There are two types of RUs including small RUs and large RUs. Small RUs consist of 26-, 52- and 106-tone. Small RUs can only be combined with other small RUs to form a small MRU. Small-size MRUs are used for both uplink and downlink transmission in OFDMA format. These combinations of small-sized MRUs can be assigned to a single STA:

  • 52+26-tone MRU
  • 106+26-tone MRU

Large RUs are 242-, 484-, 996-, 2×996- and 4×996-tone. Large RUs can only be combined with other large RUs to form a large MRU. The large MRUs are defined for both uplink and downlink transmission in non-OFDMA and OFDMA formats.

  • 484+242-tone MRU
  • 996+484-tone MRU
  • 996+484+242-tone MRU (can only be assigned to non-OFDMA STAs)
  • 2×996+484-tone MRU
  • 3×996-tone MRU (2×996 + 996 tones)
  • 3×996+484-tone MRU (2×996 + 996 + 484 tones)

The MRU provides enhanced noise reduction and better efficiency of the OFDMA. The illustration below shows that the OFDMA-MRU can mitigate interference losses from 75% to just 25%. This is how a Wi-Fi 7 MRU station can offer 4X more effective data bandwidth availability than a Wi-Fi 6 station in a dense network environment.

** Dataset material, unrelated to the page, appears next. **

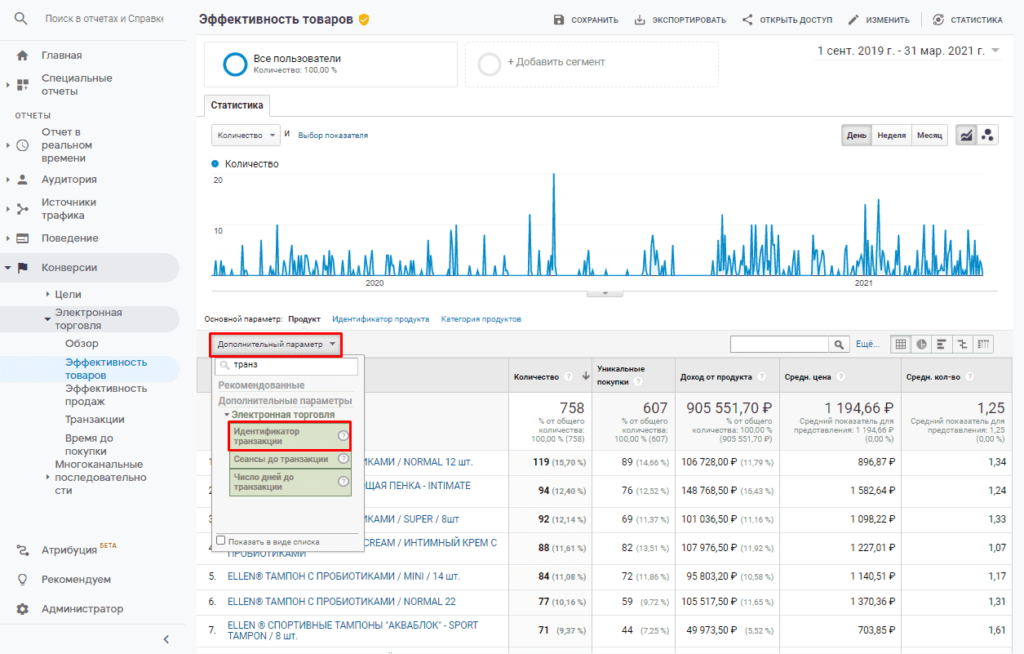Image resolution: width=1024 pixels, height=654 pixels.
Task: Check 'Показать в виде списка' box
Action: [x=221, y=540]

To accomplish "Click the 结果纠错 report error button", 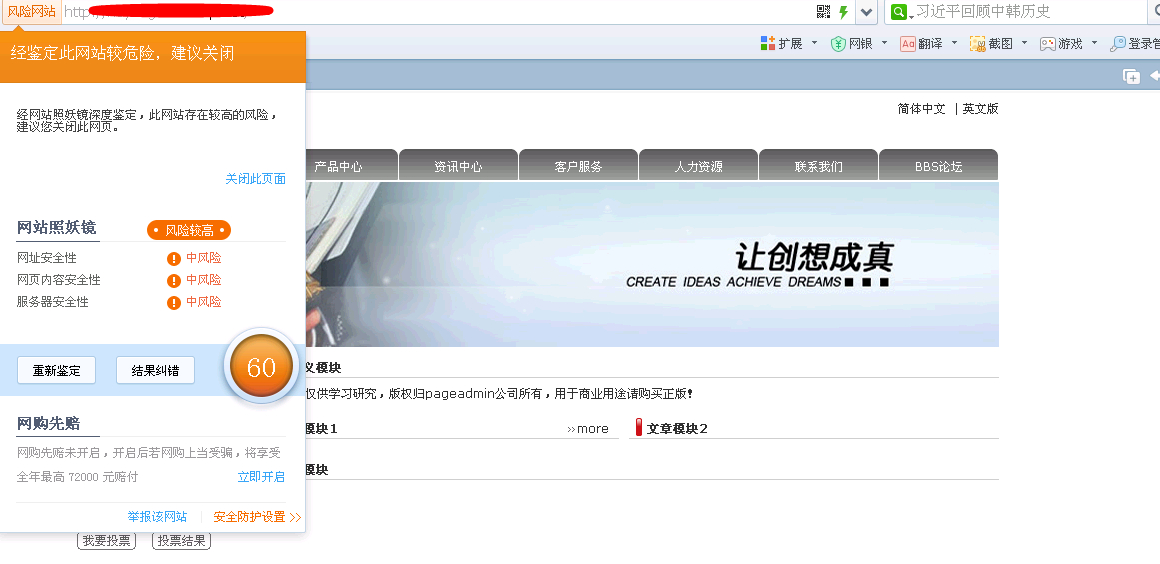I will [x=155, y=371].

Fig. 4 gives a visual comparison of RU utilization between Wi-Fi 6 and Wi-Fi 7.

320 MHz Bandwidth:
The 320 MHz band in Wi-Fi 7 plays an important role in delivering higher data rates and improved network performance. Using double the bandwidth as compared to Wi-Fi 6, the 320 MHz band utilized in Wi-Fi 7 technology brings a wider channel width, significantly increasing the amount of data transmitted. This enhanced bandwidth also enables faster internet speeds, lower latency and better support for high-density environments, such as densely populated arenas or urban areas. Additionally, the 320 MHz band reduces interference and enhances overall network reliability, making it a paramount evolution in wireless communication.


Fig. 5 above gives a visual depiction of the channel width across the 6 GHz band.

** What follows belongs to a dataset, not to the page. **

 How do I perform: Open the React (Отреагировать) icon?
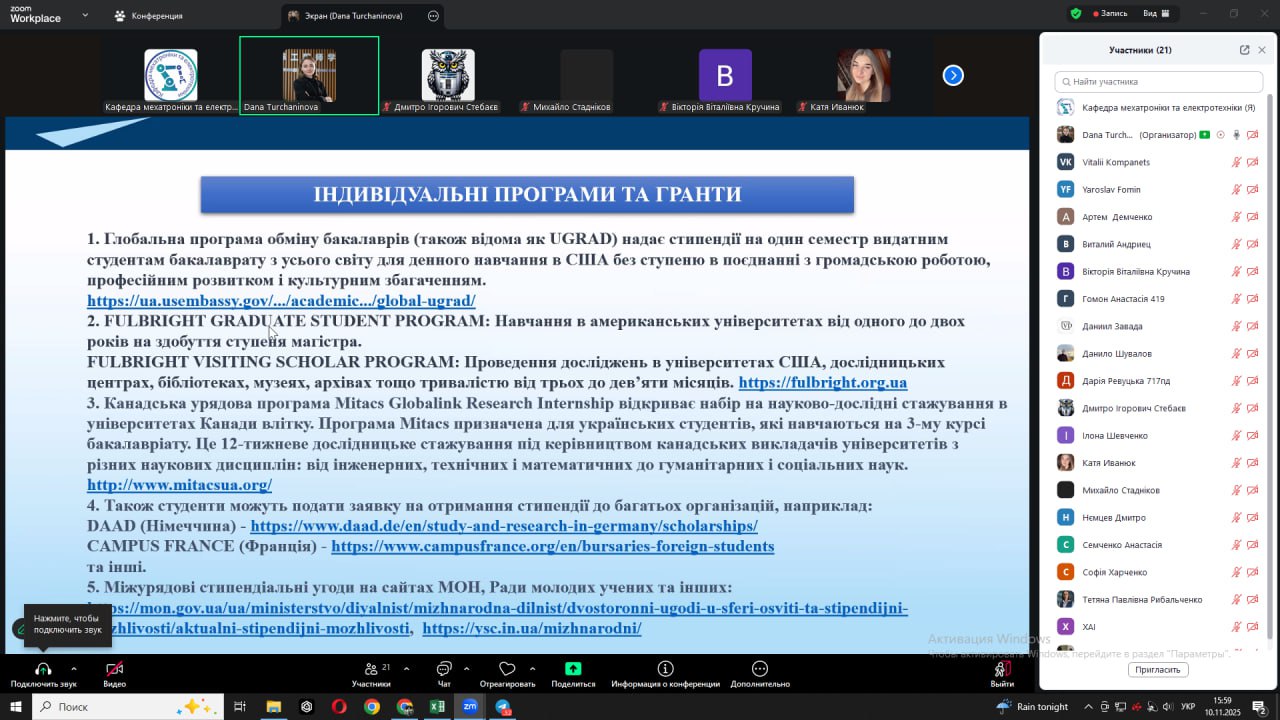coord(507,669)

What are the highlights for Wi-Fi 7

  • Faster: Close to 4X the wireless datalink performance, delivering over 36 Gbps
  • More Reliable: New MRU (Multiple Resource Unit) lowers multiple user latency by 25%
  • Always-on Connected: New MLO (Multi-Link Operation) improves single user latency by 80% and throughput gains of up to 300%

Applications for Wi-Fi 7

Looking ahead, the demand for connectivity is driving the rapid growth of real-time applications like 4K/8K/16K video streaming, AR/VR, internet browsing, smart home devices, remote office and business collaborations, cloud storage, gaming and other cases utilizing network environments. This includes markets such as healthcare, education, logistics and transportation, financial services, manufacturing and telecommunications, and many others. To meet the needs of these emerging technologies, continuous improvements in Wi-Fi technology are essential. Additionally, the expected increase in the density of wireless devices over the next 5 to 10 years further emphasizes the need for ongoing advancements in connectivity solutions.

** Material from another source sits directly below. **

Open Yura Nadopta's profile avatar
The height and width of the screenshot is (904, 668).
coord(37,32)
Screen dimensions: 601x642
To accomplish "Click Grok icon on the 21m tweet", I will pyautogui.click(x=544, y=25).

Role of Frequency Control in Wi-Fi Technology

Timing components are crucial in maintaining the stability and accuracy of carrier frequencies in Wi-Fi technology. Components such as crystals, oscillators and resonators play a key role in ensuring the transmitter and receiver are synchronized, which is pivotal in the reliability and efficiency of communications. There are key specifications to look out for when integrating frequency control in Wi-Fi systems such as:

  • Phase Noise and Jitter: Low phase noise and jitter are essential in minimizing error rates and maintaining high data integrity in Wi-Fi 7 communications.
  • Frequency Stability: High-frequency stability over temperature and time is necessary to ensure consistent performance.
  • Aging and Environmental Factors: Environmental factors such as vibration and shock resistance along with long-term aging need to be considered to establish reliability.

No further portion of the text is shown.